▸ **What you will do**
Set every entry down again exactly, omitting none.

▸ **Collected data**
+===+
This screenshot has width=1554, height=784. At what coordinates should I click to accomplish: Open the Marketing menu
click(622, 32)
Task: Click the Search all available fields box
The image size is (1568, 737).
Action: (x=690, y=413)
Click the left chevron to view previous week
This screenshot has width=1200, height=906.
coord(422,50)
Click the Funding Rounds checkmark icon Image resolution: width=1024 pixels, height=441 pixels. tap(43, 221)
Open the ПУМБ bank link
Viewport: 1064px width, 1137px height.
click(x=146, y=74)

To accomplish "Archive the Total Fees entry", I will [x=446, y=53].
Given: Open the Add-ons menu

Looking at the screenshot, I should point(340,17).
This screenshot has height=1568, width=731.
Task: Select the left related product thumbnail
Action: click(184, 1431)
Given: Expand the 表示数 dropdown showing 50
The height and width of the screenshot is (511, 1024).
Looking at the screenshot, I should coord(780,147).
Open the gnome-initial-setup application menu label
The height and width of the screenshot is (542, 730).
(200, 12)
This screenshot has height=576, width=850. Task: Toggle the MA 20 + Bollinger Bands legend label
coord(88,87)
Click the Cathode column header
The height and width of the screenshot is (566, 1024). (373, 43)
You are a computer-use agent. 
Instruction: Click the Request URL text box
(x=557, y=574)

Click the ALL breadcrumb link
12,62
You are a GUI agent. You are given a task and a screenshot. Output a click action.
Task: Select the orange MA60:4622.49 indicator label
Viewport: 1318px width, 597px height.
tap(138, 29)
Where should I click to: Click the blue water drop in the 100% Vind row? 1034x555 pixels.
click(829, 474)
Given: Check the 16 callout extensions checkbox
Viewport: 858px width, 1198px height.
+===+
▸ **Answer space**
This screenshot has width=1554, height=784. At what coordinates should I click to accomplish: Open the Marketing menu
click(622, 32)
Task: Click the Search all available fields box
The image size is (1568, 737).
Action: (x=690, y=413)
Click the left chevron to view previous week
This screenshot has width=1200, height=906.
coord(422,50)
Click the Funding Rounds checkmark icon Image resolution: width=1024 pixels, height=441 pixels. tap(43, 221)
Open the ПУМБ bank link
Viewport: 1064px width, 1137px height.
click(x=146, y=74)

To accomplish "Archive the Total Fees entry", I will [x=446, y=53].
Given: Open the Add-ons menu

Looking at the screenshot, I should point(340,17).
This screenshot has height=1568, width=731.
Task: Select the left related product thumbnail
Action: click(184, 1431)
Given: Expand the 表示数 dropdown showing 50
The height and width of the screenshot is (511, 1024).
Looking at the screenshot, I should coord(780,147).
Open the gnome-initial-setup application menu label
The height and width of the screenshot is (542, 730).
(200, 12)
This screenshot has height=576, width=850. Task: Toggle the MA 20 + Bollinger Bands legend label
coord(88,87)
Click the Cathode column header
The height and width of the screenshot is (566, 1024). (373, 43)
You are a computer-use agent. 
Instruction: Click the Request URL text box
(x=557, y=574)

Click the ALL breadcrumb link
12,62
You are a GUI agent. You are given a task and a screenshot. Output a click action.
Task: Select the orange MA60:4622.49 indicator label
Viewport: 1318px width, 597px height.
tap(138, 29)
Where should I click to: Click the blue water drop in the 100% Vind row? 1034x555 pixels.
click(829, 474)
Given: Check the 16 callout extensions checkbox
Viewport: 858px width, 1198px height.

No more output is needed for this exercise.